Exercise requirements
Please repeat, from the entries that follow, the lines from the one containing "Task: Click the Open issues icon" through the one containing "The image size is (841, 641)." exactly, adding nothing.

Data provided
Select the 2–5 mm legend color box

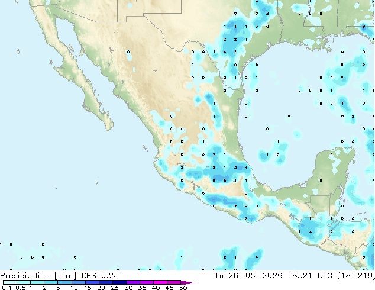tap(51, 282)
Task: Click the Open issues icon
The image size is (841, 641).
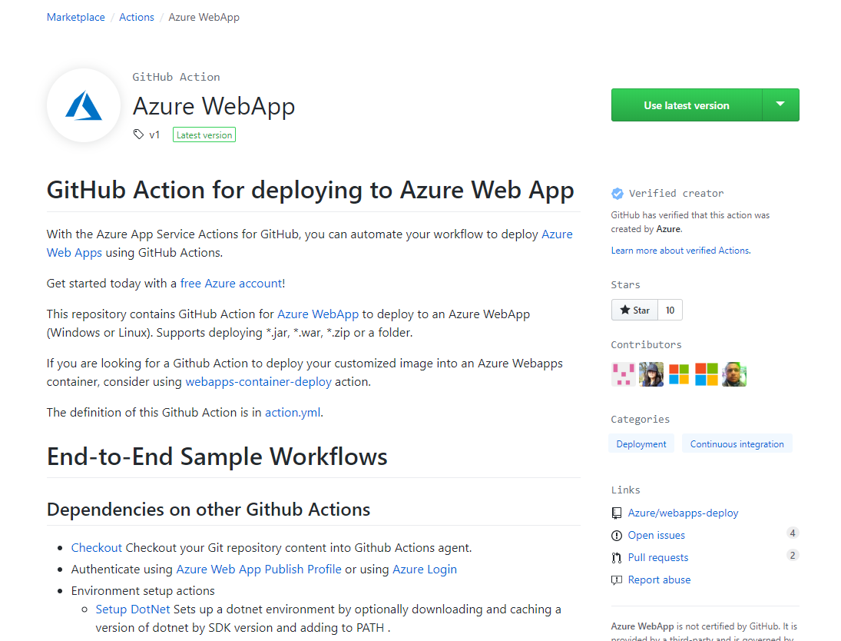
--
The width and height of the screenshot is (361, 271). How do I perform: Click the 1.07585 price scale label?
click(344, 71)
...
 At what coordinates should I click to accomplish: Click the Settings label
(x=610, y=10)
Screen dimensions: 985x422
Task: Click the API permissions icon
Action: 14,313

Output
Task: Click the Open issues icon
The image size is (841, 641).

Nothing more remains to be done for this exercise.